Cela donne au lecteur des pages d’un réalisme qui frôle
la poésie de l’abjection. Ainsi, Nadim se rend le soir
dans un bar d’un quartier interlope de la ville : «Lan Kwai
Fong ressemblait à un cirque de la finance, des centaines de
cadres des états-majors voisins composaient l’essentiel
de la foule compacte. Le manque de sommeil, l’absence de vacances,
l’ivresse des fortunes amassées, les journées de
quinze heures, toute cette vie en forme d’appendice de Windows
Vista installait sur leur visage des grimaces exaltées, pire
que les masques anciens des Vénitiens. De la frénésie
et des hormones circulaient et, surtout, une grande fraternité.
Ces gens se mimaient». Nombreux sont, ici ou là, les clones
de ces êtres sans affiliation autre que celle maîtrisée
par leur écran, on les croise chaque jour.
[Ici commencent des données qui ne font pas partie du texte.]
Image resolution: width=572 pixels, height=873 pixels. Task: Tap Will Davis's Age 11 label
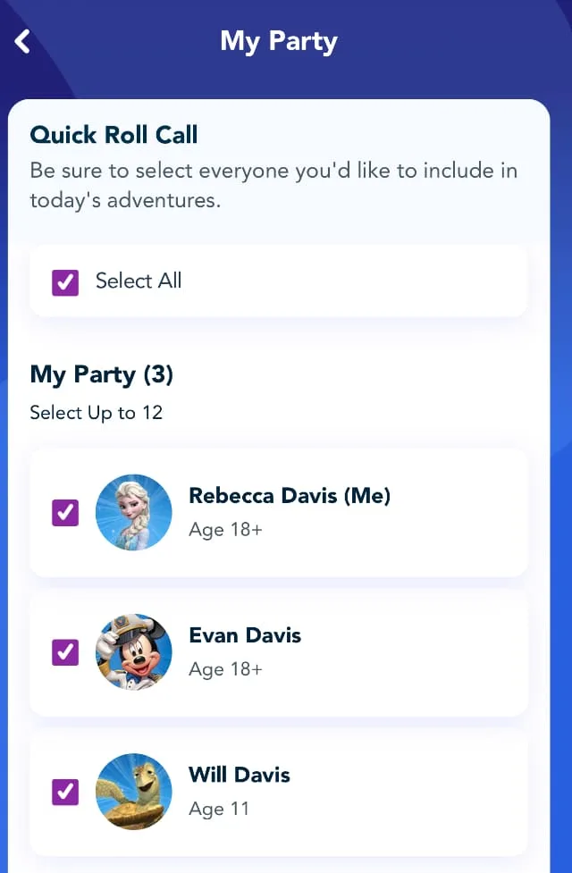point(219,809)
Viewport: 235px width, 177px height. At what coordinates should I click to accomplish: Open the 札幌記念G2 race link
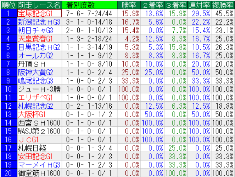(x=35, y=106)
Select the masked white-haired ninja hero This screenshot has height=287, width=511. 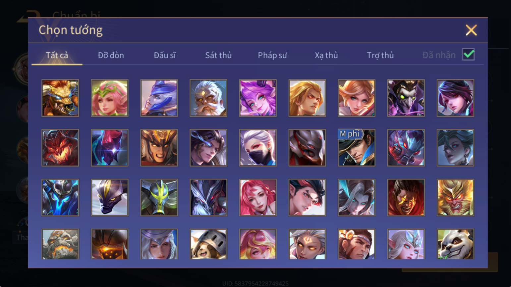tap(258, 148)
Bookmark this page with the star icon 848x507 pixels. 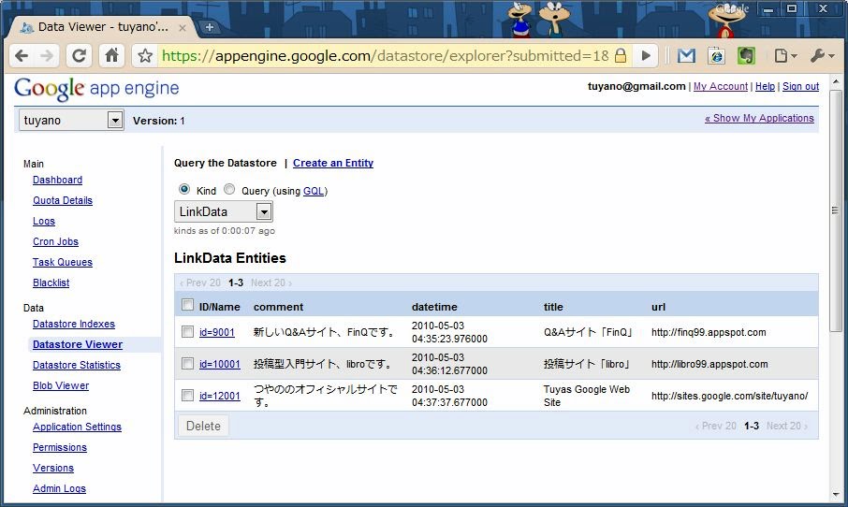pos(145,56)
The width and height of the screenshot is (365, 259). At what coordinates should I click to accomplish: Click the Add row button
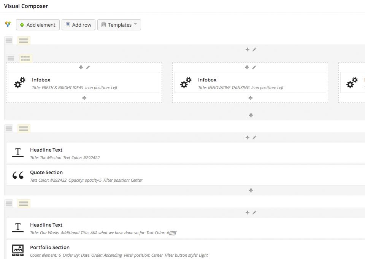[78, 25]
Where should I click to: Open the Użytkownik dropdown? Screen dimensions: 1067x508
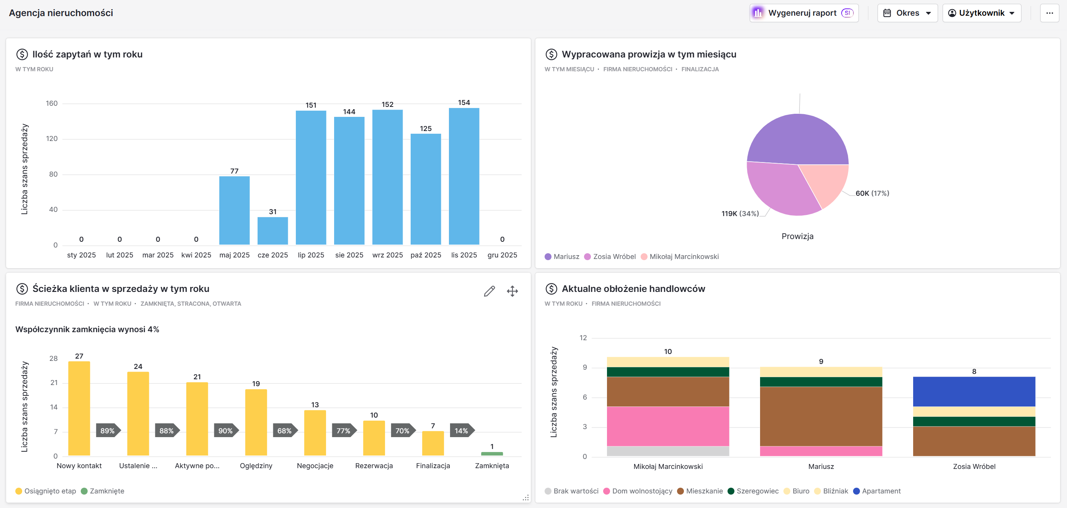pyautogui.click(x=982, y=13)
La disparition génocidaire de la part démunie de l’humanité
peut s’accomplir comme la répétition de cette autre
disparition, hypothétique et surtout mystérieuse, des
néandertaliens, qui nous fonde, quand même. Il n’est
pas alors dénué de sens que les personnages de Nadim,
de Dagmar ou de madame Huenzi, comme celui du chef de la sécurité
de la banque, revendiquent quelque peu leur appartenance à l'ethnie
disparue. Certes, ce sont de toute évidence d’abord des
hommes, d’une humanité superlative.
On appréciera la justesse de ton, les subtilités dans
la mise en jeu des personnages et des idéologies qui les animent,
une écriture de l’inflexion, comme une colère retenue,
mais présente, dont l’expression demeure imprimée
dans la conscience du lecteur. Guillaume Dasquié nous décrit
ici un monde infécond, le nôtre, qui semble rejouer une
de ses tragédies fondatrices. N’oublions pas que l’homme
de Neandertal a également laissé des traces de faits religieux,
et que s’il est malaisé d’apporter des preuves de
son massacre, sa disparition au profit de la face conquérante
de l’humanité est aussi une question qu’il est sain
de rappeler. même si c’est de l’histoire très
ancienne. Elle est notre inquiétude quand la violence frappe
quotidiennement les démunis sur la planète. En 2006, huit
cent millions de personnes ont souffert de sous alimentation et quelques
36 millions d’entre elles sont mortes de faim.